Menurut Hirsch-Kreinsen, Revolusi Industri 4.0 merupakan sebuah disruptif, inovasi proses perubahan struktur. Hal ini berarti bahwa proses transformasi ini tidak hanya berdampak pada pekerjaan individu, aktivitas dan kualitifikasi individual, akan tetapi juga memiliki konsekuensi terhadap keseluruhan organisasi dan struktur sosial dari sistem produksi. Dalam perluasan implementasinya, landscape kerja dalam produksi industri saat ini akan berubah dalam jangka panjang, tidak hanya internal akan tetapi juga proses perubahan inter-organisasi, karena keseluruhan struktur dari rantai nilai akan berubah (Stefan dkk., 2018)

Pada awalnya Revolusi Industri 4.0 bermaksud menghilangkan perbedaaan antara fisik, digital dan lingkungan biologis. Oleh karena itu ia bertujuan mengintegrasikan Internet of Thing (IoT), Cyber Physical Systems (CPS), Artificial Intelligence (IA), cloud computing, robotika berdasarkan sistem dan additive manufacturing. Berdasarkan karakter dan tujuan ini, lalu dimanakah peran manusia?

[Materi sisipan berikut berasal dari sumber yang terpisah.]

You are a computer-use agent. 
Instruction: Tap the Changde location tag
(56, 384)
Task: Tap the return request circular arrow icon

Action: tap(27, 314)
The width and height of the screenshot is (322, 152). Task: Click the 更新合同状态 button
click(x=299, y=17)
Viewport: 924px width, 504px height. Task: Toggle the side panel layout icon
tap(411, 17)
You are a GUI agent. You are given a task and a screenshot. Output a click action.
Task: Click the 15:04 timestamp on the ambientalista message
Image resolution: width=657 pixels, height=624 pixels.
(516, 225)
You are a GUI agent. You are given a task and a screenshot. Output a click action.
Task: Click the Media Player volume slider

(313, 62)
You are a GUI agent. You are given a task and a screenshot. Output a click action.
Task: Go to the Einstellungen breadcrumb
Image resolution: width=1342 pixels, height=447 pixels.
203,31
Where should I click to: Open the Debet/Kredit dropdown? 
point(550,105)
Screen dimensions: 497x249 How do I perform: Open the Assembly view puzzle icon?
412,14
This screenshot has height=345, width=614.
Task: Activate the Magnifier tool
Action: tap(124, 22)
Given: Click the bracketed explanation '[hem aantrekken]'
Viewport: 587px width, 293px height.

Revolusi Industri 4.0 memiliki perspektif yang berpusat pada manusia. Dimana potensi besar Industri 4.0 timbul dari interaksi manusia-mesin yang ditingkatkan berdasarkan pada generasi baru kolaborasi robot industri, cepat belajar dan canggih, sistem bantuan berbasis Cyber Physical System (Schneider, 2018). Keterampilan dan kualifikasi tenaga kerja menjadi kunci sukses pabrik inovatif industri 4.0 (Benesova dan Jiri, 2017). Berdasarkan hal ini maka kolaborasi dari interasi manusia-mesin lah yang menjadikan sistem menjadi lebih baik dibandingkan sistem parsial yang hanya terfokus pada manusia atau mesin saja. Ansari, Erol dan Sihn (2018) mengistilahkan interaksi mesin-manusia dengan konsep mutual learning, yakni proses dua arah yang melibatkan pertukaran timbal balik, dependen, tindakan atau pengaruh dalam kolaborasi manusia dan mesin, yang menciptakan makna atau konsep baru, memperkaya yang sudah ada atau meningkatkan keterampilan dan kemampuan dalam hubungan dengan masing-masing kelompok pembelajar.

Menatap Masa Depan Peran Sumber Daya Manusia

World Economic Forum (WE 2016) memprediksikan bahwa pada tahun 2020 tenaga kerja masa depan diharapkan memiliki kemampuan kognitif (52%), keterampilan kesisteman (42%), dan keterampilan pemecahan permasalahan kompleks (40%). Selain itu, pekerja dituntut memiliki kemampuan dasar dalam bidang informasi dan teknologi (TIK). Hal ini mengikuti hasil dari Jobs Report (2016), dimana pada tahun 2015 terdapat sepuluh kemampuan penting yang dibutuhkan tenaga kerja dengan urutan (1) complex problem solving, (2) coordinating with others, (3) people management, (4) critical thinking, (5) negotiation, (6) quality control, (7) service orientation, (8) judgment and decision making, (9) active listening, dan (10) creativity.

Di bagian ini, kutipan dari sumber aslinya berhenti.